At the Marshall Club in Manhattan's Greenwich Village, young masters mingle with the ghosts of legends

As Gary Kasparov and Anatoly Karpov battled through the first 12 games of their world championship chess match last fall at the Hudson Theater in midtown Manhattan, the tension was felt some two miles south in the drawing room of a Greenwich Village brownstone. Members and friends of the Marshall Chess Club sat on the edge of leather sofas and chairs, gazing intently at a large demonstration board while grand masters offered analysis of each move.

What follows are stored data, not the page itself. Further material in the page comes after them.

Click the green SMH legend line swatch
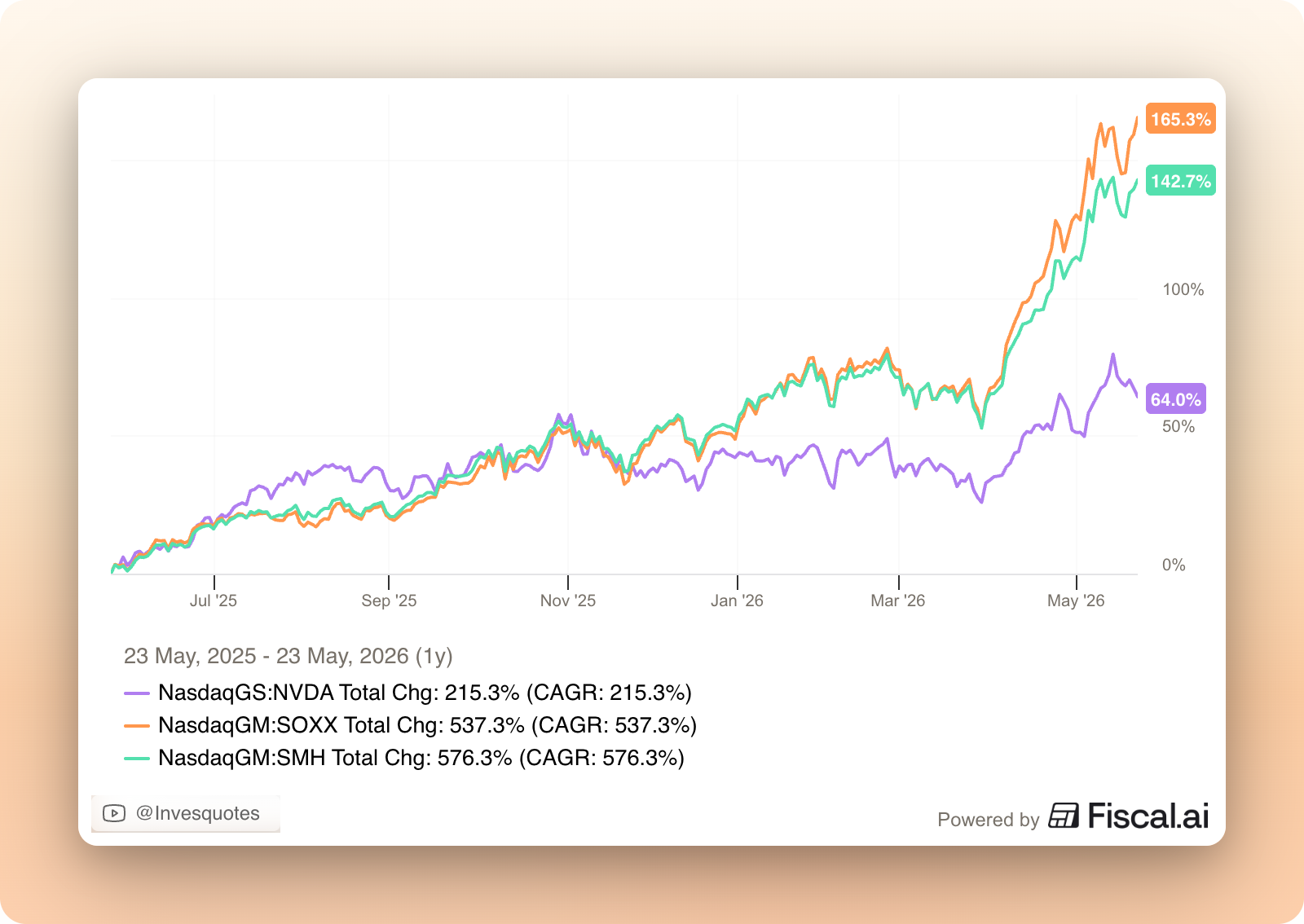1304x924 pixels. pyautogui.click(x=137, y=759)
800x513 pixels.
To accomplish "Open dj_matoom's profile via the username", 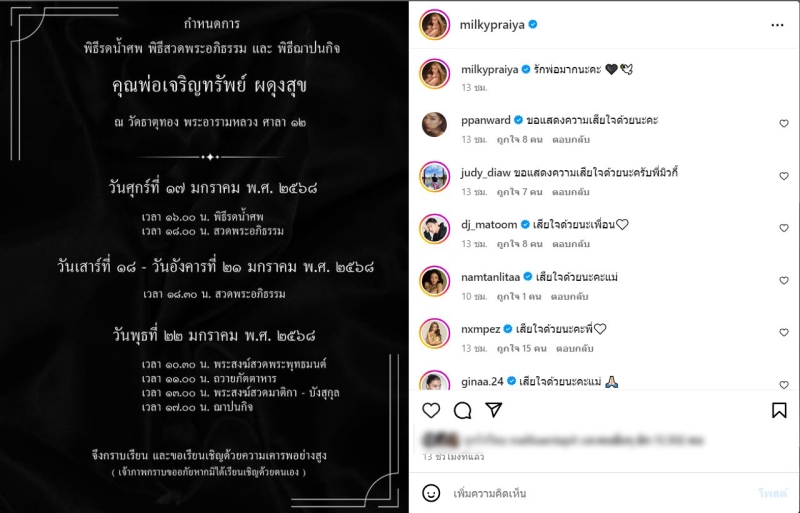I will [x=489, y=225].
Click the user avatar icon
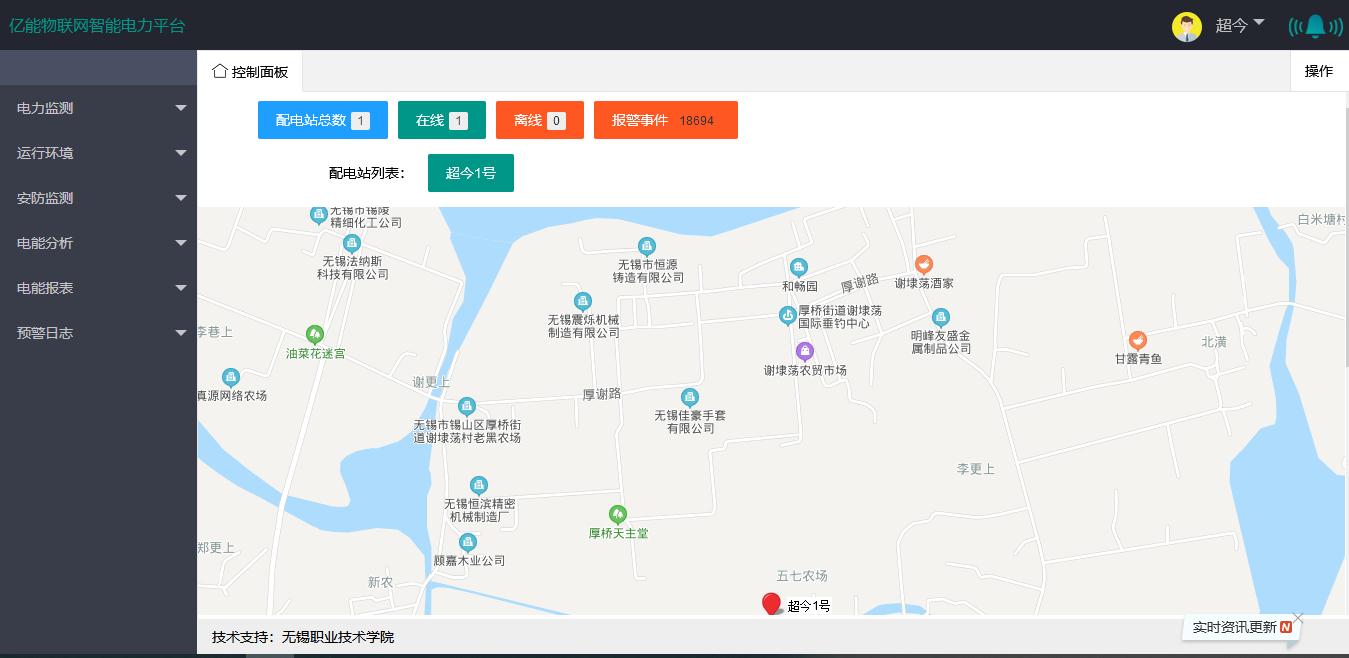Screen dimensions: 1349x658 [1186, 27]
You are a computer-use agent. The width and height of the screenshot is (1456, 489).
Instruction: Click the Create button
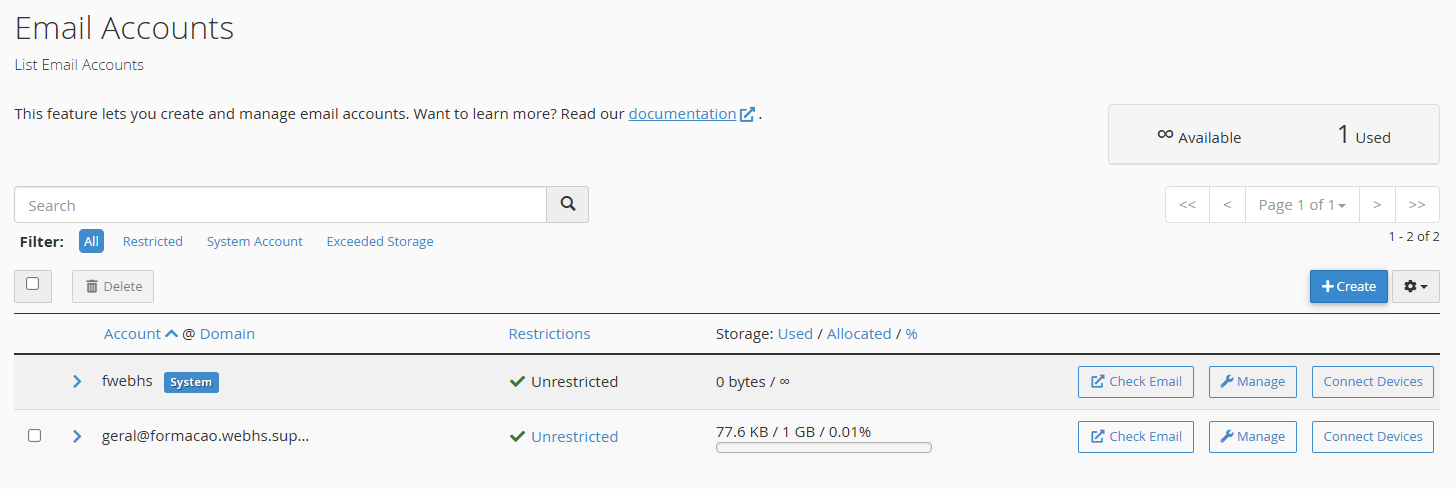click(x=1348, y=286)
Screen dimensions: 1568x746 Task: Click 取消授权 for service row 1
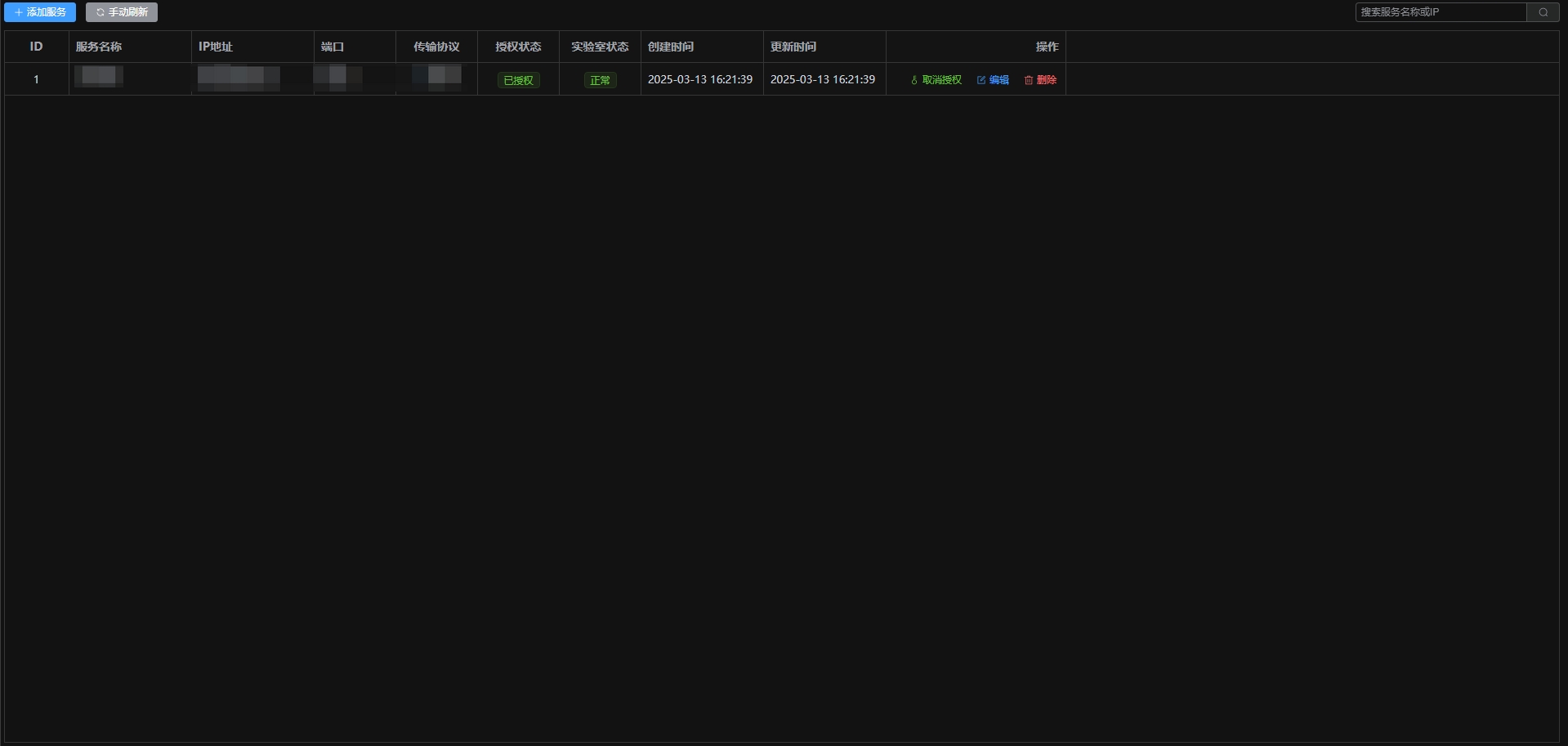936,80
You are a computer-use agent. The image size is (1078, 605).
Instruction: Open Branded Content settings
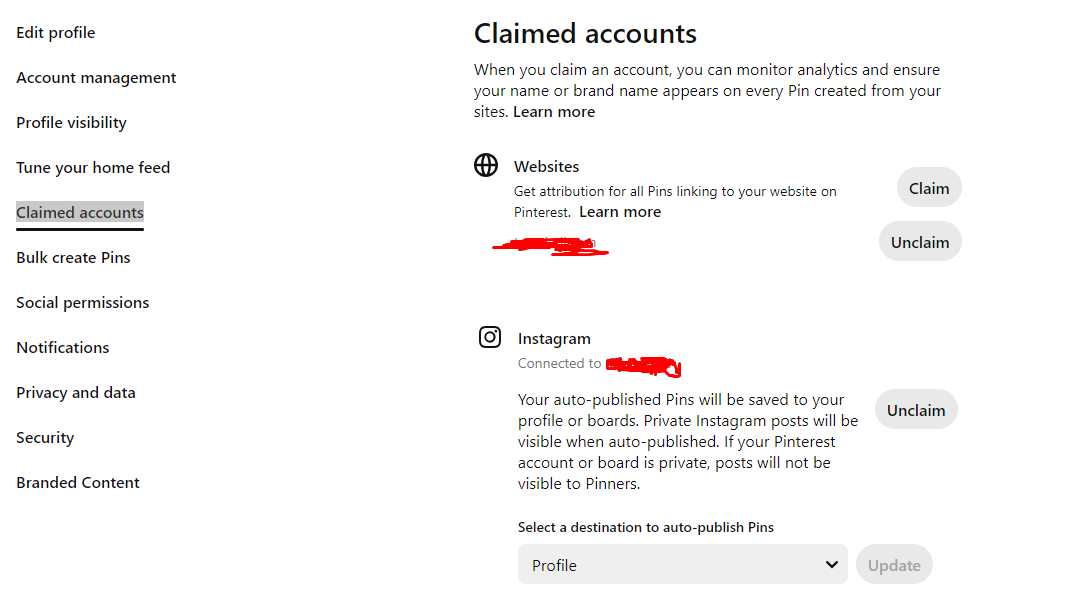78,483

The Hudson Theater, which had priced tickets up to $100 a seat, was rarely full during the month of the matches, but the Marshall Club was often packed. Upon arriving in New York, many astute chess fans from all over the country often visited the Marshall's ivy-covered town house, its green-trimmed bay windows overlooking the sidewalk of West 10th Street. The anxious aficionados entered through the stately front doors and made their way to the drawing room, where antique chess tables with intricate wood inlays had been pushed aside to make room for the crowd.

It was natural that chess fans should gather there when not at the theater, because to the cognoscenti, the Marshall is among the most hallowed of chess clubs. In the institution's 76-year history, Kasparov and Karpov are the only world champions who haven't set foot in the Marshall. "And that's only because this is the age of the chess entrepreneur," says the club's former vice-president and treasurer, Matthew Gross. "Kasparov wants $8,000 to make an appearance. We simply can't afford that."

What the Marshall could afford during the match was a computer hookup to the Hudson Theater. As each move was made, the information (Q-d6 and the like) was recorded on a computer and then sent through the phone lines to a receiving computer at the club. The move was then indicated on the big board, and analysis and argument would ensue.

When the two champions left New York for Lyons, France, in November with the score tied at six, the Marshall's electronic link was severed. There was no more instant play-by-play of the championship, although there were still sessions over strategy as Kasparov went on to retain his title, 12½-11½.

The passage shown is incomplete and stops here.